Los mayores somos personas
Corría el año 2015 cuando la entonces Directora del Fondo Monetario Internacional pronunció aquella frase estremecedora: “El pago de las pensiones a los muchos pensionistas que tenemos puede poner en riesgo la economía global”. El trasfondo de aquella frase era escalofriante. Según Christine Lagarde, el sostenimiento de la tercera edad es una carga insostenible para el capitalismo mundial. La frase dejaba colgando preguntas amenazantes: ¿Qué hacer con tanto viejo? ¿El sistema tiene que financiar las muchas necesidades de los mayores? ¿Por qué no alargar la edad de jubilación para que los mayores trabajen más y vivan menos?
Pronto se vio que aquel brutal planteamiento no era exclusivo de la señora Lagarde. Una vez asentada la idea, numerosos economistas, políticos y tertulianos se fueron expresando de forma parecida: según ellos, las personas mayores somos una carcoma para el sistema capitalista y este tiene que protegerse exprimiéndolos. Había llegado el tiempo de privatizar los servicios a la tercera edad y así surgieron las residencias privadas. A partir de entonces, las instituciones delegan esta tarea en empresas capitalistas que invierten sus fondos para esquilmar a los mayores. Algunos de estos establecimientos, de aspecto lujoso, son promovidos mediante un marketing deslumbrante; sus vestíbulos se asemejan a hoteles de cinco estrellas y los protocolos de ingreso rezuman una amabilidad calculada y empalagosa. En su oferta garantizan a los usuarios una atención integral y personalizada pero la realidad es diferente.

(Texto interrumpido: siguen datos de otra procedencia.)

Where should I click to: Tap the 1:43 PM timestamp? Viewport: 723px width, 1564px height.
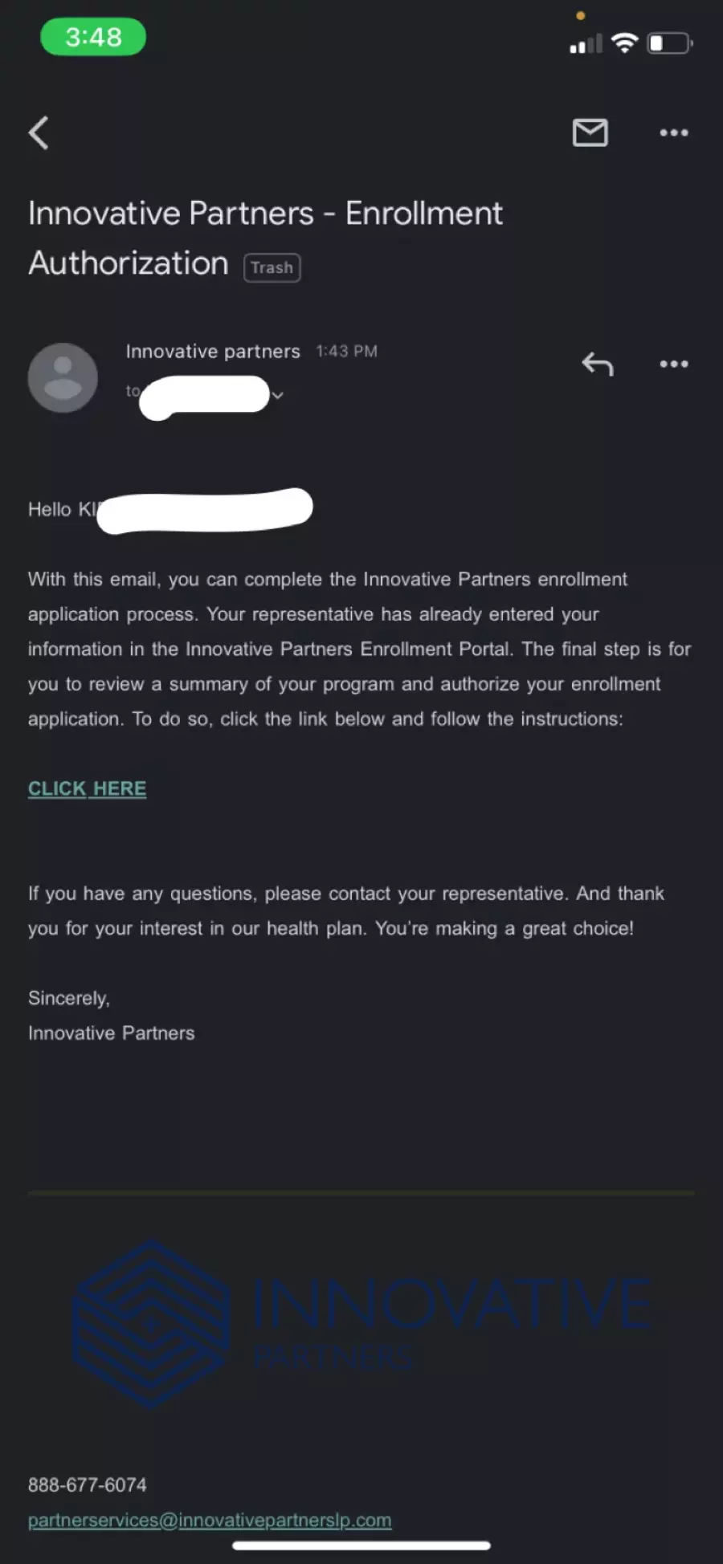[x=346, y=352]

El número del personal trabajador (en su gran mayoría femenino) se achica. Se intenta cubrir las necesidades de los usuarios con plantillas mermadas; como mermados son los sueldos de un personal laboral sobrecargado hasta la explotación. Conceptos básicos como alimentación y salud se ajustan al milímetro. Otros conceptos prescindibles como el uso del teléfono, la pasta de dientes, los champús para el aseo personal van engordando una minuta de gastos extras que se adjuntan a las ya abultadas facturas mensuales. En esta máquina tragaperras, los ahorros de los residentes se van diluyendo como azucarillos en el agua.
La pandemia que nos azota ha contribuido a evidenciar este sistema de atención explotador e inhumano. A los usuarios se los infantiliza para deslegitimar por adelantado las quejas que puedan expresar: “como están medio lelos, no hay que hacer caso a lo que dicen”. A los familiares se los aleja para que no puedan observar lo que está sucediendo y, en consecuencia, no puedan denunciarlo: “váyase usted tranquila de vacaciones que nosotros nos encargamos de cuidar a su familiar”. En estas condiciones, resulta relativamente fácil determinar que una anciana contaminada debe quedar en la residencia para que muera sin atención hospitalaria. Ya ha ocurrido y nadie ha rendido cuentas por esta dejación criminal.
El día 13 de setiembre, las y los pensionistas de Euskal Herria hemos vuelto a las calles para reivindicar, como cada lunes, nuestros derechos. Reclamamos pensiones dignas, atención sanitaria, servicios públicos, pero, sobre todo, exigimos ser tratados con respeto. No somos basura de la que hay que desprenderse porque apesta. Somos nada más y nada menos que personas.